The key consideration when analyzing an employee’s use of Facebook or Twitter is whether it constitutes protected concerted activity. Section 7 of the NLRA protects employees’ right to communicate with one another regarding the terms and conditions of their employment. “Concerted activity” is any activity by individual employees who are united in pursuit of a common goal. The action must be engaged in with or on the authority of other employees, and not solely by and on behalf of the employee himself. An employee’s conduct is not “concerted” unless it is engaged in with or on authority of other employees. Meyers Industries, 281 NLRB 882 (1986).
If the communication qualifies as protected concerted activity, an employee cannot be legally discharged or disciplined for the activity. The General Counsel’s memorandum provides guidance that social media usage directed to fellow co-workers or developing from prior discussions about terms and conditions of employment among co-workers is more likely to constitute protected concerted activity. In comparison, when an employee is merely complaining about work conditions specific to that employee and not directed to co-workers or intended to induce group activity, it is less likely to constitute protected concerted activity.

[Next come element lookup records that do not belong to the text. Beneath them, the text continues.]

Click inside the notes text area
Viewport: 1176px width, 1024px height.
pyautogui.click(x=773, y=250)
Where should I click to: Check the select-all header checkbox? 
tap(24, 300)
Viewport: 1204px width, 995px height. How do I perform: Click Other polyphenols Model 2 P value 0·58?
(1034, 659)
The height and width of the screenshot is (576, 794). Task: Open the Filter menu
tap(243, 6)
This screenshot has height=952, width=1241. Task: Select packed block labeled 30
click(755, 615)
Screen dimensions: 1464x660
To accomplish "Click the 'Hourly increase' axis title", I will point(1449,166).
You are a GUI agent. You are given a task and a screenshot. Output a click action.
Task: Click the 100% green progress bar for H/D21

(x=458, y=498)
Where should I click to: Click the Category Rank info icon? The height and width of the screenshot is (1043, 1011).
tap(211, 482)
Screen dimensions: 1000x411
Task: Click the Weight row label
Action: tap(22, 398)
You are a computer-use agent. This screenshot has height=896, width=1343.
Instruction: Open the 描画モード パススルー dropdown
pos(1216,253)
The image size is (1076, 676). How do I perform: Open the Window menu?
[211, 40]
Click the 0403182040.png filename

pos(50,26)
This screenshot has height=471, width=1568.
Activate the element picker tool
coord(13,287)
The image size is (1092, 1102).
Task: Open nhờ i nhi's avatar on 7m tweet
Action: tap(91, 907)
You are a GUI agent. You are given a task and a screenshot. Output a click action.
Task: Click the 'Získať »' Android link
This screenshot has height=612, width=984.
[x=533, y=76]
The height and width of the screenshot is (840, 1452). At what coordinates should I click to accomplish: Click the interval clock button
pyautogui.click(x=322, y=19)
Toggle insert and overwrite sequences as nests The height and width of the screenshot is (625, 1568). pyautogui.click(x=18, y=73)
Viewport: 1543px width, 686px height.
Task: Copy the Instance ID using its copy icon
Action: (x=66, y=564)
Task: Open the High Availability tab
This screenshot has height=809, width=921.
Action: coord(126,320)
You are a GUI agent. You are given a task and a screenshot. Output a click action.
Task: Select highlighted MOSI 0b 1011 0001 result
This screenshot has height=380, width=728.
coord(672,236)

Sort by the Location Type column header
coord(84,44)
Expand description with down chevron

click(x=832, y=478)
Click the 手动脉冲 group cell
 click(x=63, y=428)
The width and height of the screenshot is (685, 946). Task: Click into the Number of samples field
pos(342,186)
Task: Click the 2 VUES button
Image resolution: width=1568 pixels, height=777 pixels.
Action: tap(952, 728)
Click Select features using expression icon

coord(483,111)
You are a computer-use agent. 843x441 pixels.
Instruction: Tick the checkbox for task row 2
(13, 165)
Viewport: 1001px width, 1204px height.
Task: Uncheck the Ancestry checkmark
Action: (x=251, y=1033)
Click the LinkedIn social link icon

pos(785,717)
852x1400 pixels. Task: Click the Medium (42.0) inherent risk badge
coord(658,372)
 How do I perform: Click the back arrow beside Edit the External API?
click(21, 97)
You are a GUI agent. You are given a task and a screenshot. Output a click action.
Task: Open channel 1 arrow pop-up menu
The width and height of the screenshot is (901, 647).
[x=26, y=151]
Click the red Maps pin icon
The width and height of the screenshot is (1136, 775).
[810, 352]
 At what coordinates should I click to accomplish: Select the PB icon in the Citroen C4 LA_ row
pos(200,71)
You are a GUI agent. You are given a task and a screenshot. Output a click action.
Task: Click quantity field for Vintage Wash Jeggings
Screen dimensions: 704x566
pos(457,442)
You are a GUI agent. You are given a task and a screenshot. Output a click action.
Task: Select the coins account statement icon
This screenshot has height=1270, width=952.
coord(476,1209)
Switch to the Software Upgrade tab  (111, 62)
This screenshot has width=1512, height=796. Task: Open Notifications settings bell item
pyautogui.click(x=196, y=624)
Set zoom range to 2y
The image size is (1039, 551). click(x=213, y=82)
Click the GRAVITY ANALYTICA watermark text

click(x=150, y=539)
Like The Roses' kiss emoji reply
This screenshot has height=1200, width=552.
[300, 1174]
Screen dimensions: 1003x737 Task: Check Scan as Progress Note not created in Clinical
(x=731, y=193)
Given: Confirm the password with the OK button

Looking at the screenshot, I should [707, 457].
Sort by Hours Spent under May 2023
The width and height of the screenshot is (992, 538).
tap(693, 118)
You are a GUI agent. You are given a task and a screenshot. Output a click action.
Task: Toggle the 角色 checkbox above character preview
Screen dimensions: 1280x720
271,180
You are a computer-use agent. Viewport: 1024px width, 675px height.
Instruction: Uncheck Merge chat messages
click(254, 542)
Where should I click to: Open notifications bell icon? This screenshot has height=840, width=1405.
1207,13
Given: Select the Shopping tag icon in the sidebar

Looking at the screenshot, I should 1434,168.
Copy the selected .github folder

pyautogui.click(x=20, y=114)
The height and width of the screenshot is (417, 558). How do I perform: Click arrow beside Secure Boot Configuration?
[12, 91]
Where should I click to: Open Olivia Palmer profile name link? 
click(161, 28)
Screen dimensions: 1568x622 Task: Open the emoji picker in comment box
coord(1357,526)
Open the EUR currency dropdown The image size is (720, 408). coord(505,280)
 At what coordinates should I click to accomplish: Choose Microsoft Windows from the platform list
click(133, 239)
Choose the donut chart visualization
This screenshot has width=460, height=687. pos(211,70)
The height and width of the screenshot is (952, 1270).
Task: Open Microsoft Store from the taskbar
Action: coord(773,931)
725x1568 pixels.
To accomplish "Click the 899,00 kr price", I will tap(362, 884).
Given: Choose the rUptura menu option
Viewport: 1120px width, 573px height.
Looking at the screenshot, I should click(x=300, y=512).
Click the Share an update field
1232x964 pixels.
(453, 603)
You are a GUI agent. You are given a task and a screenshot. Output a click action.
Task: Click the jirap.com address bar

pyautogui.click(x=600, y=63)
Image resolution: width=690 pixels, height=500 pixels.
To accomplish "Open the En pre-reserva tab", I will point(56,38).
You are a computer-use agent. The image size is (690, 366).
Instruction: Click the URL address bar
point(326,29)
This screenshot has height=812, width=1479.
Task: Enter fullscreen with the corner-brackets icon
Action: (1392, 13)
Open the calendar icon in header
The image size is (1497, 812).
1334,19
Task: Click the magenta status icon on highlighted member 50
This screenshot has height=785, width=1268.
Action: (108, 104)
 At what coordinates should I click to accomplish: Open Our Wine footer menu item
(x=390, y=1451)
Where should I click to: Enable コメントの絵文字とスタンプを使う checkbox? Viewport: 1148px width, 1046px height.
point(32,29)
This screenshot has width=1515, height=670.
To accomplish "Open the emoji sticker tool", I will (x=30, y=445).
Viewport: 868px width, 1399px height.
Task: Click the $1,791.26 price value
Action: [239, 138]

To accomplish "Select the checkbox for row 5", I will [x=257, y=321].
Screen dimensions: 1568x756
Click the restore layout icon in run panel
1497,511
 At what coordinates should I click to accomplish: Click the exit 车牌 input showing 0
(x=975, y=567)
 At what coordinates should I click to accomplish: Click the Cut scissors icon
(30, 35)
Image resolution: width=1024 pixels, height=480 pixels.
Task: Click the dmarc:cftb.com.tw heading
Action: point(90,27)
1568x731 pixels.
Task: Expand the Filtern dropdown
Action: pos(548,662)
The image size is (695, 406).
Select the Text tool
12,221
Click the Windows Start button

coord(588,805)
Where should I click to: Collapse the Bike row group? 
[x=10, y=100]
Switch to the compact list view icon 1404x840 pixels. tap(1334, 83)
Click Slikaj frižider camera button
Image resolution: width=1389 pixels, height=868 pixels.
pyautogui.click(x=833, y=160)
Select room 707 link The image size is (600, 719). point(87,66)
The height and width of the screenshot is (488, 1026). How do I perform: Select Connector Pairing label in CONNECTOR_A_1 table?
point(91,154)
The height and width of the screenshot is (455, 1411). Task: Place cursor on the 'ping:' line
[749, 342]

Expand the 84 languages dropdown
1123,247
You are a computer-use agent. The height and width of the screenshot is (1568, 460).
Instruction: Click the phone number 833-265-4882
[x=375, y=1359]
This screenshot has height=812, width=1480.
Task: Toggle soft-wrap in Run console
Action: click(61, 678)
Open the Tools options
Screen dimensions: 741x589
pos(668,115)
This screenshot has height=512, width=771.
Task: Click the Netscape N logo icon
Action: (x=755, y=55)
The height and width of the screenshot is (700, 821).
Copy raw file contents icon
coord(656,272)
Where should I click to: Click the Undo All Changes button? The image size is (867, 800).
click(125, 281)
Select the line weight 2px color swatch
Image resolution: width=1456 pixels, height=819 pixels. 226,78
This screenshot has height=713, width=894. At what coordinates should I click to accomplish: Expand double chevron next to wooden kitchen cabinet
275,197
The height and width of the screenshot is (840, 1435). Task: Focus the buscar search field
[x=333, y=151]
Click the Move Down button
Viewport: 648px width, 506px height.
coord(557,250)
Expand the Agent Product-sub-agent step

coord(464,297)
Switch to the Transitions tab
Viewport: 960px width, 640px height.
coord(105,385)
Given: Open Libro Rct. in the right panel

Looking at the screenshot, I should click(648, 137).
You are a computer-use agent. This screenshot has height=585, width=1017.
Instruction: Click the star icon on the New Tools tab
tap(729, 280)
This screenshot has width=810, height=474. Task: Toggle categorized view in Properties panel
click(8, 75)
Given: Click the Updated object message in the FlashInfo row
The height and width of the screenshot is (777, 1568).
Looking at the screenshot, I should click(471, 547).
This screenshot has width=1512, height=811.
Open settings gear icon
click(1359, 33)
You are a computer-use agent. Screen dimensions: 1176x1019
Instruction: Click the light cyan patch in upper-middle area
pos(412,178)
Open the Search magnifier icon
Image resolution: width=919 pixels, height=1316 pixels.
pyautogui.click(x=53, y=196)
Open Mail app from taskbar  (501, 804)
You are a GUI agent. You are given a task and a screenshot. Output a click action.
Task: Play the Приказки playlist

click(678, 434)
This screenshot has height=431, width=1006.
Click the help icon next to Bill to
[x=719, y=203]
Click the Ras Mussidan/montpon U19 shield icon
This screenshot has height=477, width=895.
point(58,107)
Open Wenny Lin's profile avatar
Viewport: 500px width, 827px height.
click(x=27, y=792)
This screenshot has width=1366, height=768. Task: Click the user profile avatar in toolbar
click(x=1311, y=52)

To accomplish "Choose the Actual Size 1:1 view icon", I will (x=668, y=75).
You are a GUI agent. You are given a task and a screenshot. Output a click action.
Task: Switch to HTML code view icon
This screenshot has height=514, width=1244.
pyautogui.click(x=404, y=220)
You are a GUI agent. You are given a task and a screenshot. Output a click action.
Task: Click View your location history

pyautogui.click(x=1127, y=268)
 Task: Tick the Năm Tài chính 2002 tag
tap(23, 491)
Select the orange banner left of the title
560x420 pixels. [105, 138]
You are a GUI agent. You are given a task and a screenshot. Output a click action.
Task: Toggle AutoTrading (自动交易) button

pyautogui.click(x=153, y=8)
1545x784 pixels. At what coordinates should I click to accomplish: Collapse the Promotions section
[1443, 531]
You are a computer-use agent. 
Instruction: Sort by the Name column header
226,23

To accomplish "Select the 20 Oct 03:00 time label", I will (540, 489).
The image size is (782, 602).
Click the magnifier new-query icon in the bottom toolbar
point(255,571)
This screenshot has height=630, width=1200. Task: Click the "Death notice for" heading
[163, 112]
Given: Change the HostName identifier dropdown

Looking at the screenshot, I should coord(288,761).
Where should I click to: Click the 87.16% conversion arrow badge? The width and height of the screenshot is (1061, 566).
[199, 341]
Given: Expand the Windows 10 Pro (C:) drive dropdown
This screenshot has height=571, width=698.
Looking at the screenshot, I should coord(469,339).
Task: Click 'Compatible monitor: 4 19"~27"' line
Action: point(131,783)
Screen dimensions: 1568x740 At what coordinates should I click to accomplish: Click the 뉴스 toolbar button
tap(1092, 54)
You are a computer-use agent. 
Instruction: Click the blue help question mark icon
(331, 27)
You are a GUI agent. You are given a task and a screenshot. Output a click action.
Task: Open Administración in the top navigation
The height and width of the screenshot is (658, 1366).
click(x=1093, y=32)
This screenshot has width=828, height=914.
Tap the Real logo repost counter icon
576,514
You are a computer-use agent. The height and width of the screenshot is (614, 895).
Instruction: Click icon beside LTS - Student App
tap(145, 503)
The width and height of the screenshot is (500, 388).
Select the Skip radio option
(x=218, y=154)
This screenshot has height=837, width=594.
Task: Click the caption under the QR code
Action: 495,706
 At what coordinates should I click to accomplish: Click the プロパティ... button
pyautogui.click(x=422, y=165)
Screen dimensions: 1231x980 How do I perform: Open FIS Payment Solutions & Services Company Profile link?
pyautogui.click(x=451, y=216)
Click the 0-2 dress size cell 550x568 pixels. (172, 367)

Traditional with NLRB standards for print media, employee comments that are “maliciously false” and offensive or inappropriate comments about an employer’s clients are not protected under the NLRA.
Whether an employer’s social media policy or any discipline from social media use violates the National Labor Relations Act are fact specific issues requiring case by case analysis requiring attorney intervention. This continues to be a developing area of technology and law requiring that your attorney understand potential employee use of varying types of social media and the ever developing case law. Knowing you have the appropriate employment attorney to advise you through your decision making process and investigation is key. As always, best practices suggest you consult with counsel early prior to making a decision to terminate than contacting the attorney after you fire an employee.